To be done:
Please lay out the part of the items that opens with the line containing "Viewport: 786px width, 590px" and closes with the line containing "tap(159, 29)" as a Markdown table with the columns Row and Content, giving each line a row number and leaving out blank lines.

Records provided:
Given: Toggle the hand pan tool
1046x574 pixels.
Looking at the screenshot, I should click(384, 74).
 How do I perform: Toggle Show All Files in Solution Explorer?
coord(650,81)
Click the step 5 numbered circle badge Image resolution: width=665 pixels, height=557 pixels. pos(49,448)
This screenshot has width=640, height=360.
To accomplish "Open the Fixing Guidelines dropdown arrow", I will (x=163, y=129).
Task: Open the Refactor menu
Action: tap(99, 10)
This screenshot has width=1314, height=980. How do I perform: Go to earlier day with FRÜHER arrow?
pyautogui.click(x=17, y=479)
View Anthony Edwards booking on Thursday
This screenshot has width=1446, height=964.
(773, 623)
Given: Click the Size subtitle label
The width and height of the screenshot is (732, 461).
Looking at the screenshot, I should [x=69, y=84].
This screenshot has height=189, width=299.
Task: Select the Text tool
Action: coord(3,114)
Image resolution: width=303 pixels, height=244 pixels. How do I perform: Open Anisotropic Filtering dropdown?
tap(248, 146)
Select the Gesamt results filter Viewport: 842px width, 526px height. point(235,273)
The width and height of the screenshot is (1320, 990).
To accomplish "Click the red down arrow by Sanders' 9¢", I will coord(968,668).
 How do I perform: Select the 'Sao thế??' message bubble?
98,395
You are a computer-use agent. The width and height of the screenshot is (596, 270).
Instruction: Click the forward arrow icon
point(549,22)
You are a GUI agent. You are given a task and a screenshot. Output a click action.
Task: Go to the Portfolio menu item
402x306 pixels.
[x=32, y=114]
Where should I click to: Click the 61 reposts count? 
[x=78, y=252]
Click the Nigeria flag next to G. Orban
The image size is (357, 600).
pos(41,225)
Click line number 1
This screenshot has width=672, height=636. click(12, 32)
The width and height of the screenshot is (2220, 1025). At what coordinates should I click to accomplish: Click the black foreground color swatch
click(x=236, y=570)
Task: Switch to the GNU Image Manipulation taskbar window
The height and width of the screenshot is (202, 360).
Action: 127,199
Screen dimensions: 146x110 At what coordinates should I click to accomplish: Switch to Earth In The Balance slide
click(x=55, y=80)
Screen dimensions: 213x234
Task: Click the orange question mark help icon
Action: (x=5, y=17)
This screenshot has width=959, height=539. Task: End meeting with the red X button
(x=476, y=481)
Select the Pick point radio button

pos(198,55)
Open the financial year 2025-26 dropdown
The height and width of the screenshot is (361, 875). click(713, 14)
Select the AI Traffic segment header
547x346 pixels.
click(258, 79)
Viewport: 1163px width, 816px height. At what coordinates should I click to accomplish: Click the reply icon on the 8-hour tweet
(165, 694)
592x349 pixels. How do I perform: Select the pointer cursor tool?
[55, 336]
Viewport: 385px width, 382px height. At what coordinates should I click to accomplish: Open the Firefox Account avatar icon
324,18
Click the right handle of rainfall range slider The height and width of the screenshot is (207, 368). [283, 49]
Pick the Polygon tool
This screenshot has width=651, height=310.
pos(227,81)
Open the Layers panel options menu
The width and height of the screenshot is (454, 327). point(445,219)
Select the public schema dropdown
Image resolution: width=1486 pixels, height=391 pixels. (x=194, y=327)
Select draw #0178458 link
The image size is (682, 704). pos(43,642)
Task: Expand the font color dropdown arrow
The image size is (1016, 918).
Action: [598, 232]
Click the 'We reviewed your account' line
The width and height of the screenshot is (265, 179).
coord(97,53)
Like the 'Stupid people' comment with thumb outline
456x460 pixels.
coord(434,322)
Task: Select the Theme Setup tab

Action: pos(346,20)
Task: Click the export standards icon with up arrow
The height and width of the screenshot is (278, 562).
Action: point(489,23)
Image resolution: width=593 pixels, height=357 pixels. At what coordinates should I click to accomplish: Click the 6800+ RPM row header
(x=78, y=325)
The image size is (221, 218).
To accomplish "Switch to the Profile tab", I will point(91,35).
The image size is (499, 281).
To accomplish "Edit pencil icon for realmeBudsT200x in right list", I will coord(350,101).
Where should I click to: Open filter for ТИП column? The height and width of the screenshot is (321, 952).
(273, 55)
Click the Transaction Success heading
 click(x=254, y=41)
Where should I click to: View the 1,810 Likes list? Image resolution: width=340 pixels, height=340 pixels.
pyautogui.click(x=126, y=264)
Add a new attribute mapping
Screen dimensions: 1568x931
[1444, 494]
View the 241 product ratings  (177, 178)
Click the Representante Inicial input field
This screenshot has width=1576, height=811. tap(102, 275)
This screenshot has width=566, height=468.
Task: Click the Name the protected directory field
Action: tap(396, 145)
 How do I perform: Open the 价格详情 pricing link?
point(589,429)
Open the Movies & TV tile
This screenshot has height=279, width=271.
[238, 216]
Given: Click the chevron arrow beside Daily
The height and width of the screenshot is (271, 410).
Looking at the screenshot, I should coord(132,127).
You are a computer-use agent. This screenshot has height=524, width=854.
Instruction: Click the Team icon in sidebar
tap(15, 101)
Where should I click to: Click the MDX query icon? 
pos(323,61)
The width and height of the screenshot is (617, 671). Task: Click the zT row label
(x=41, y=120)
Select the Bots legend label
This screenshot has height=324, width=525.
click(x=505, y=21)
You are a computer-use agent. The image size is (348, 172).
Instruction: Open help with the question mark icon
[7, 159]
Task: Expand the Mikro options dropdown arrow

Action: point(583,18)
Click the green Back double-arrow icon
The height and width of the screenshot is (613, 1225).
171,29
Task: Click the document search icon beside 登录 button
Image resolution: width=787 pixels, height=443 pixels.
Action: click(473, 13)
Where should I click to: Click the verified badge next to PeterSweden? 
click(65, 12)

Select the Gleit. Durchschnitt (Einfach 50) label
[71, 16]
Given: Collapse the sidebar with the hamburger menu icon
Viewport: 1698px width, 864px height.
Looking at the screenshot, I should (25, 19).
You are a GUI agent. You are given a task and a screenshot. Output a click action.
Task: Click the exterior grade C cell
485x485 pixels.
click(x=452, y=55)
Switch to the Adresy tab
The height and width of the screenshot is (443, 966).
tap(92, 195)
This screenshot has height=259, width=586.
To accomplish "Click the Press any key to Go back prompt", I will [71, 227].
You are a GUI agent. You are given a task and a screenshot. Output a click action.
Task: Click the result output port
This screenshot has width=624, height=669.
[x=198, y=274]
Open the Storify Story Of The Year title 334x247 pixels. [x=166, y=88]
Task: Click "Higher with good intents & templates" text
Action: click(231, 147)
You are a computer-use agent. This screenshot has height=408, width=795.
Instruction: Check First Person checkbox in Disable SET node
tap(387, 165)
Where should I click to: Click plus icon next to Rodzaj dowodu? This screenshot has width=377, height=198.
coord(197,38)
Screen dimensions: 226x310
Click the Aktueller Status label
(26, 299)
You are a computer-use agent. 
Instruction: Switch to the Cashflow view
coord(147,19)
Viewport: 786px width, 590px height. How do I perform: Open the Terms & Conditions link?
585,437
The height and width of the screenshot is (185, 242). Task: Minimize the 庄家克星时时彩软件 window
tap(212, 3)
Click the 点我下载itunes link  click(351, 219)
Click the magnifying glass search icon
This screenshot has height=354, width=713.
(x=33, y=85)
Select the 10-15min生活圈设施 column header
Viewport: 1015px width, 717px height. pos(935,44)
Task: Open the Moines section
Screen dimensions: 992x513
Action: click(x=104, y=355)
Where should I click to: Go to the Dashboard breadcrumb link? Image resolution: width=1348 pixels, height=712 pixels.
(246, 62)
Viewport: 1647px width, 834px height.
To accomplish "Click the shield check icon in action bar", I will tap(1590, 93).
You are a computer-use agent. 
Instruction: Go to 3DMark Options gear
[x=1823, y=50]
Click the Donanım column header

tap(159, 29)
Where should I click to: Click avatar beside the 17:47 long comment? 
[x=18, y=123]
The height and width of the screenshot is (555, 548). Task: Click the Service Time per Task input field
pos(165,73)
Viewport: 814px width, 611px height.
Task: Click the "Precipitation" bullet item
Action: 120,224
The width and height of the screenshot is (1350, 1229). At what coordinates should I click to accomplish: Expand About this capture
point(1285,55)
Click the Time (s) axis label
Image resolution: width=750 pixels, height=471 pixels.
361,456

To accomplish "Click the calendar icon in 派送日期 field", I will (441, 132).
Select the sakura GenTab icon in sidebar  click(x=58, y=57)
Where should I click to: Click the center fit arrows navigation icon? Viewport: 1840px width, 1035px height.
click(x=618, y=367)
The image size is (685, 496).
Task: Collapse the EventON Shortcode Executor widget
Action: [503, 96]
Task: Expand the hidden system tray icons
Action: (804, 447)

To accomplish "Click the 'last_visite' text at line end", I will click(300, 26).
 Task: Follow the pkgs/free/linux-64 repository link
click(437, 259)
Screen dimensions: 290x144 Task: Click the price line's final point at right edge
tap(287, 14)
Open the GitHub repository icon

Answer to this task:
| Row | Content |
|---|---|
| 1 | Viewport: 786px width, 590px height. How do I perform: Open the Terms & Conditions link? |
| 2 | 585,437 |
| 3 | The height and width of the screenshot is (185, 242). Task: Minimize the 庄家克星时时彩软件 window |
| 4 | tap(212, 3) |
| 5 | Click the 点我下载itunes link  click(351, 219) |
| 6 | Click the magnifying glass search icon |
| 7 | This screenshot has height=354, width=713. |
| 8 | (x=33, y=85) |
| 9 | Select the 10-15min生活圈设施 column header |
| 10 | Viewport: 1015px width, 717px height. pos(935,44) |
| 11 | Task: Open the Moines section |
| 12 | Screen dimensions: 992x513 |
| 13 | Action: click(x=104, y=355) |
| 14 | Where should I click to: Go to the Dashboard breadcrumb link? Image resolution: width=1348 pixels, height=712 pixels. |
| 15 | (246, 62) |
| 16 | Viewport: 1647px width, 834px height. |
| 17 | To accomplish "Click the shield check icon in action bar", I will tap(1590, 93). |
| 18 | You are a computer-use agent.  |
| 19 | Instruction: Go to 3DMark Options gear |
| 20 | [x=1823, y=50] |
| 21 | Click the Donanım column header |
| 22 | tap(159, 29) |